When events are causally related, vector clocks identify the ordering.
When events are concurrent (neither caused the other), vector clocks identify the conflict for resolution.
When to use: Conflict detection in eventually consistent systems. DynamoDB uses a simplified version (last-writer-wins with timestamps) for simplicity.
Trade-off: Vector clock size grows with the number of nodes. Conflict resolution logic must be implemented by the application.
Category 10: Observability and Operations Patterns
48. Health Check Endpoint
Every service exposes a /health endpoint that returns its current status.
Load balancers and orchestrators poll this endpoint to determine whether the service is alive and ready to accept traffic.
When to use: Every production service. Without health checks, load balancers route traffic to crashed services.
Trade-off: Shallow health checks (return 200 if the process is running) miss dependency failures. Deep health checks (verify database connectivity, cache connectivity) are more accurate but add latency and can cause cascading health check failures.
49. Distributed Tracing
Track a request as it flows through multiple services. Each service adds a span (a timestamped record of its processing) to a shared trace.
The complete trace shows the request’s path, latency at each service, and where bottlenecks occur.
When to use: Any microservices architecture where debugging requires understanding the request flow across services. Essential for identifying latency bottlenecks and failure sources.
Trade-off: Adds overhead to every request (creating and propagating trace context). Trace storage can be expensive at high request volumes. Typically implemented with sampling (trace 1% of requests).
50. Canary Deployment
Deploy a new version to a small subset of servers (the canary). Route a small percentage of traffic (1-5%) to the canary. Monitor error rates, latency, and business metrics.
If metrics are healthy, gradually increase traffic to the new version. If metrics degrade, roll back immediately.
When to use: Every production deployment. Canary deployments catch bugs that testing misses by exposing real user traffic to the new version in a controlled way.
Trade-off: Requires sophisticated traffic routing and monitoring. The canary period adds deployment latency (you cannot fully deploy until the canary period completes). Requires the old and new versions to run simultaneously, which demands backward compatibility.
How to Use These 50 Patterns in Interviews
You do not need to memorize all 50 patterns. You need to recognize which patterns apply to a given problem. Here is the mental model.
When the interviewer says “design X,” ask yourself five questions.
How does data flow? This tells you which communication patterns (12-18) you need. Request-response for synchronous user interactions. Message queues for asynchronous processing. Pub/sub for broadcasting events.
How is data stored?

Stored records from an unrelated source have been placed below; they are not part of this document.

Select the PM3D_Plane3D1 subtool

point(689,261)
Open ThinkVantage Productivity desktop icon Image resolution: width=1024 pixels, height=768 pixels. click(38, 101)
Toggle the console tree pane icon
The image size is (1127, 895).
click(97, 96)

This tells you which storage patterns (1-6) you need. Primary-replica for read scaling. Sharding for write scaling. Event sourcing for audit trails.
How is data accessed quickly? This tells you which caching patterns (7-11) you need. Cache-aside for most cases. Write-through for read-after-write consistency. Write-behind for write-heavy systems.
How does the system survive failures? This tells you which reliability patterns (19-25) you need. Circuit breakers for dependency failures. Retries for transient failures. Graceful degradation for partial outages.
How does the system grow? This tells you which scaling patterns (26-30) you need. Horizontal scaling for stateless services. Sharding for the database. CDN for static content.
These five questions, asked in this order, generate the skeleton of any system design answer.
The 8 recurring patterns that cover 80% of FAANG system design questions maps this further, showing which pattern combinations appear in which interview questions.
For the 10 building blocks that compose every system, that guide covers the component-level view that complements the pattern-level view here.
The Patterns Interviewers Test Most
Not all 50 patterns carry equal weight in interviews. Based on frequency across hundreds of interviews, these 15 appear most often.
From storage: Primary-Replica (appears in every database discussion), Sharding (appears whenever scale exceeds a single database), Consistent Hashing (appears in cache and database distribution questions).
From caching: Cache-Aside (the default caching question), Cache Stampede Prevention (the follow-up that catches people).
From communication: Message Queue (appears in every async processing discussion), Pub/Sub (appears in event-driven architectures).
From reliability: Circuit Breaker (appears in every microservices discussion), Retry with Backoff (appears in every distributed system discussion), Idempotency (appears in every write API discussion).
From scaling: Horizontal Scaling and Load Balancing (foundational to every design), Auto-Scaling (follow-up question on scaling).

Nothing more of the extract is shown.